Emerson stepped around the corner of the house, her polka-dot dress stuck to her legs. “It’s just me,” she said in a small voice.
“Jesus, kid,” Red cried.
“We’ve been out of our minds over you,” I said. “How’d you get here?”
“Hitched a ride with an old lady.” Emerson squeezed her braids, and water dribbled down. “She had a cast on her wrist for carpool tunnel syndrome.”
Red lifted his hands above his head. “Why’d you run, kid?”
“Because I felt like it.” She stuck out her tongue.
“Lester will get your DNA,” Red said.
“Not unless he traps me and gives me roofies.”
She knew about roofies? I unlocked the door and stepped into the foyer. Sir and T-Bone pranced around me, pausing to sniff my dress and shoes. Once again, they’d escaped from the parlor.
Emerson’s teeth clicked. “Burr, it’s cold in this house.
I better put on dry clothes or I’ll catch Ebola.” She darted past the curio cabinet and up the stairs, setting Aunt Bluette’s Precious Moments figurines to trembling.
I started after her, but Red pulled me back. “Let her go, homegirl.”
“Shouldn’t we let Lester know that she’s safe?”
“Like he cares. Give Kendall a chance to drive back to the store and call her. She’ll be more than happy to pass the message along.”
“Red, I like you, but you’ve got to stop telling me what to do.” I squirmed away from him and bolted up the stairs. I stopped outside Emerson’s door and knocked.
I heard a rustling sound, then her door opened. She still wore her damp dress, and she looked old and wizened. “Are you going to yell at me because I runned away?”
“No.”
She scraped her toe over the rug, tracing flowers in the pattern. “Then why are you here? To spy on me? Report my crimes to Mr. Philpot?”
“I wouldn’t do that.”
“Yes, you will.
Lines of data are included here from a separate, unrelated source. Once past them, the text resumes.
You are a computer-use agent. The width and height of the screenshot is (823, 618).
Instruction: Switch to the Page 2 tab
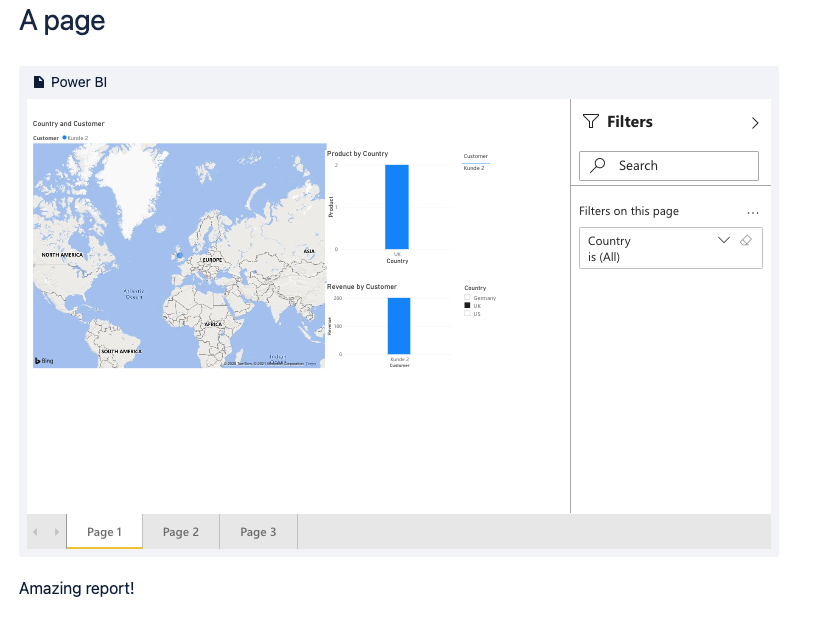click(x=181, y=532)
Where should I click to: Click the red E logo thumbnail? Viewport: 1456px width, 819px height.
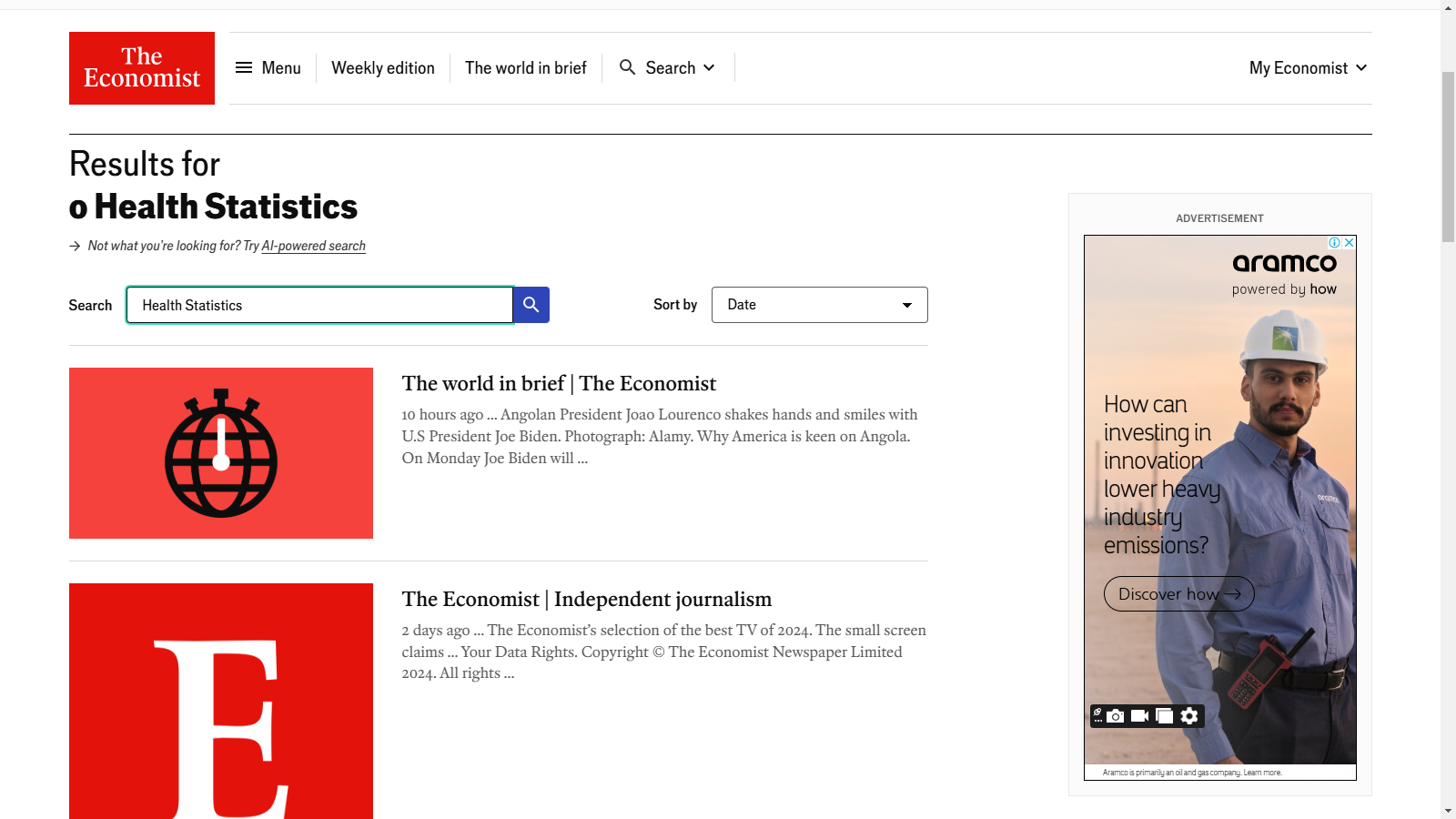221,701
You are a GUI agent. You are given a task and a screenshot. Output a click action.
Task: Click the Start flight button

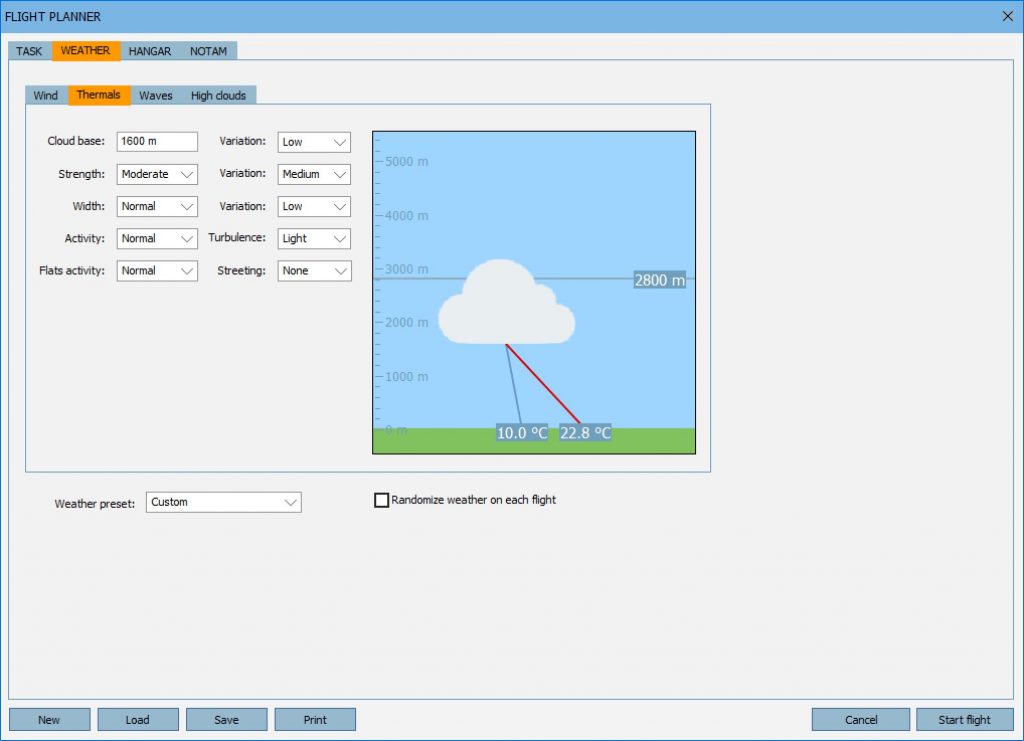tap(964, 720)
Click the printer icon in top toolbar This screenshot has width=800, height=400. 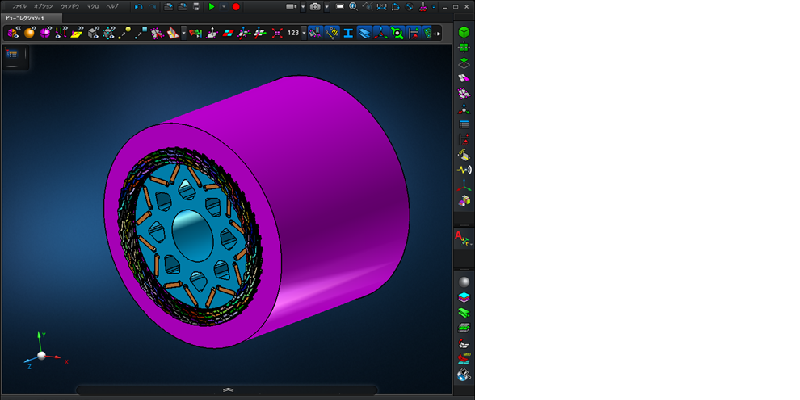coord(196,6)
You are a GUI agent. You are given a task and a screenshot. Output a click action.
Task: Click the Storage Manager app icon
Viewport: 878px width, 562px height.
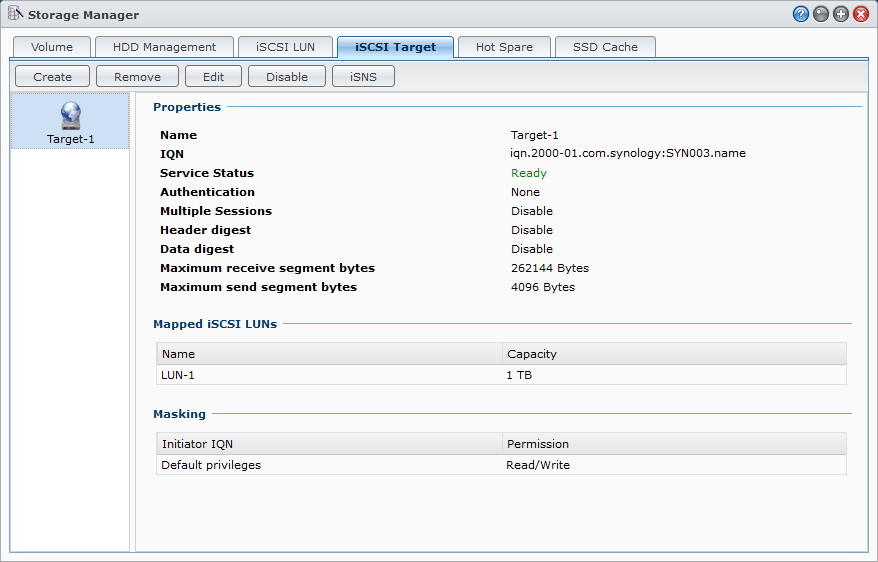tap(16, 15)
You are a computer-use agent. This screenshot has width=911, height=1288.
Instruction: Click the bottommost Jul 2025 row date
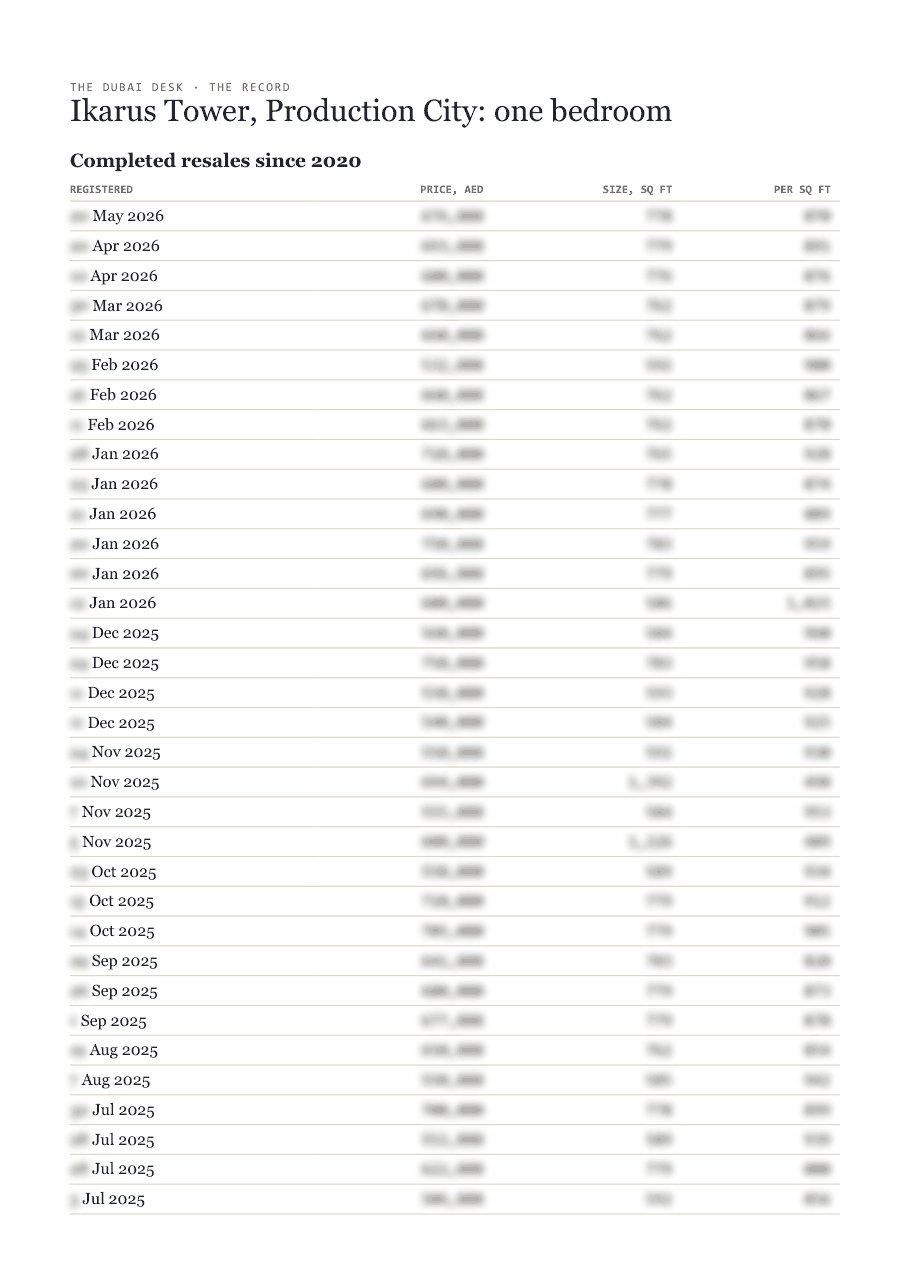point(108,1199)
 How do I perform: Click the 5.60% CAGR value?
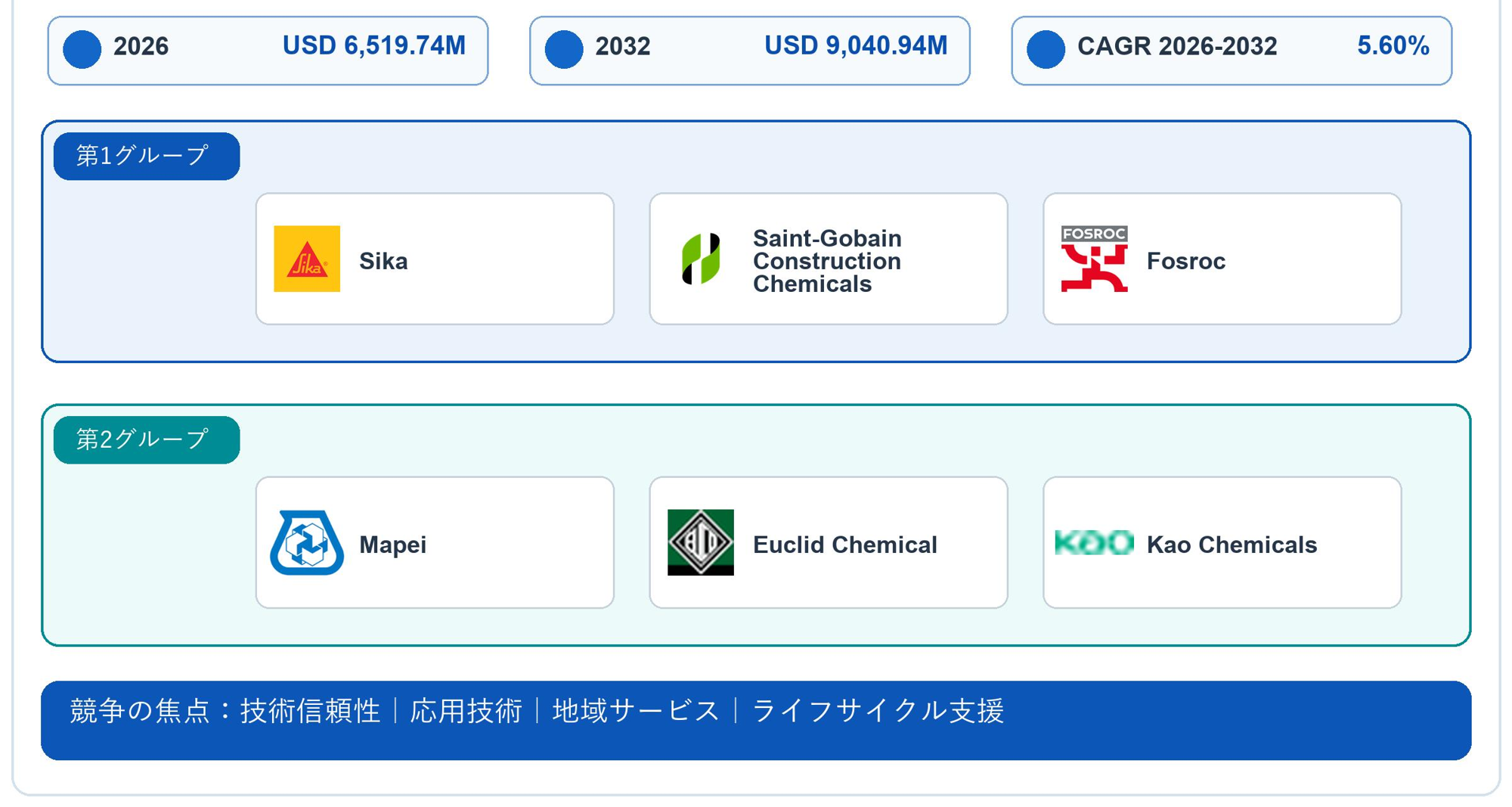1393,46
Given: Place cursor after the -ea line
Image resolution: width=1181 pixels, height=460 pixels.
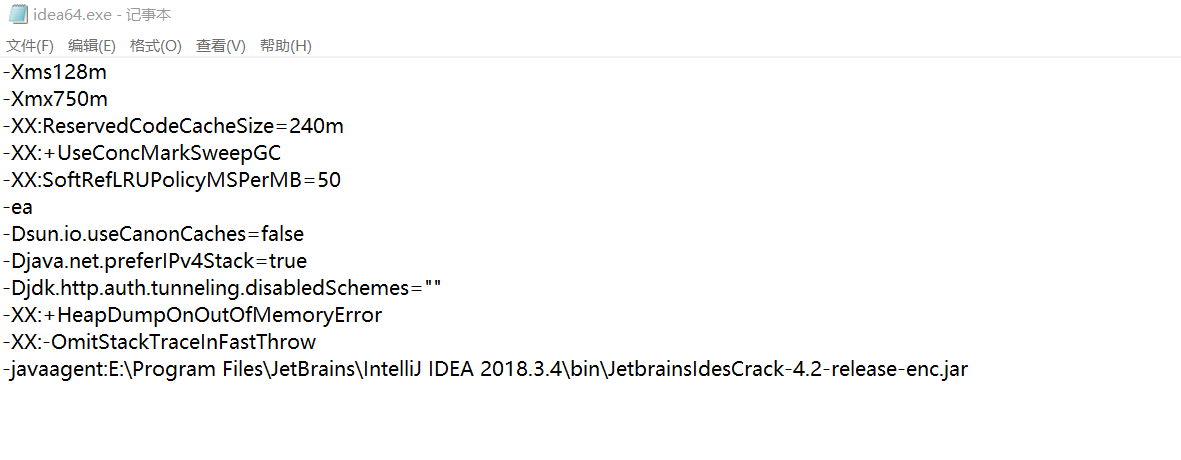Looking at the screenshot, I should [x=32, y=208].
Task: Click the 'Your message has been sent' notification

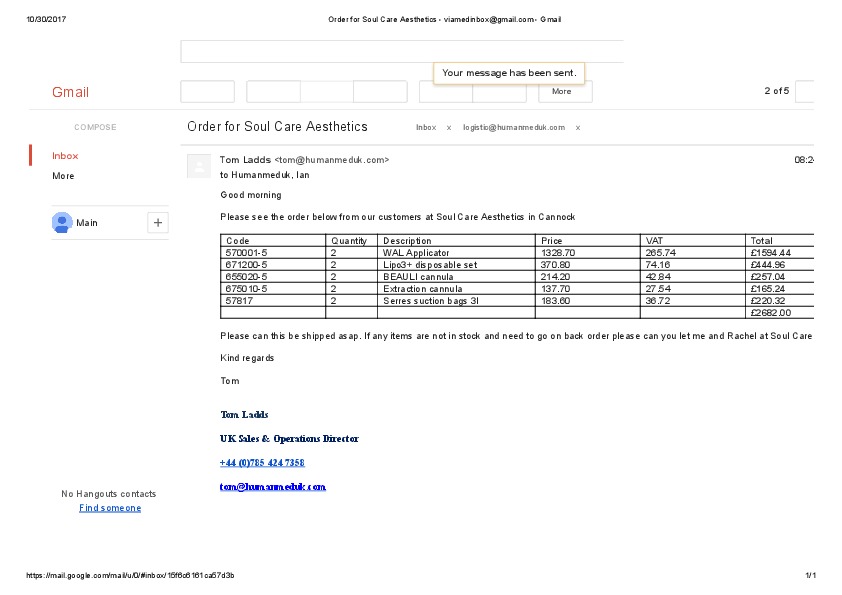Action: (x=509, y=73)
I want Coop for a daddy, and you want your booty call.”
I stared down at her, amazed that her small body could be filled with so much worry.
A bump moved in her throat. “If you have sex with Coop, you could make a fetus. And I’ll be left out.”
I cupped my hand over my chest, feeling the outline of the diamond ring. She was still fear biting. The only cure was to bake something warm and sugary—food heals, food cures.
“Right now, I’m going to make a peach pie,” I said.
“Don’t change the subject. I know all about sex. And don’t say I’m too young. I’ll be eleven soon. Mrs. Philpot said I’ll be dating in four years. She told me everything about boys.” Her eyes narrowed. “So don’t tell me you and Daddy aren’t you-know-whatting. Even bedbugs do it.”
“I’ll be in the kitchen if you need me.”
“As if.”
The minute I headed down the hall, she ran after me, clutching the hedgehog to her chest. Aunt Bluette would have compared Emerson to a Nutty Buddy cone—a tooth-breaking layer of hard chocolate and chopped nuts with a shivery-sweet center.
Red leaned against the counter, drinking a Diet Coke. “What you fixing to make?”
“Something with bacteria,” Emerson said from the doorway.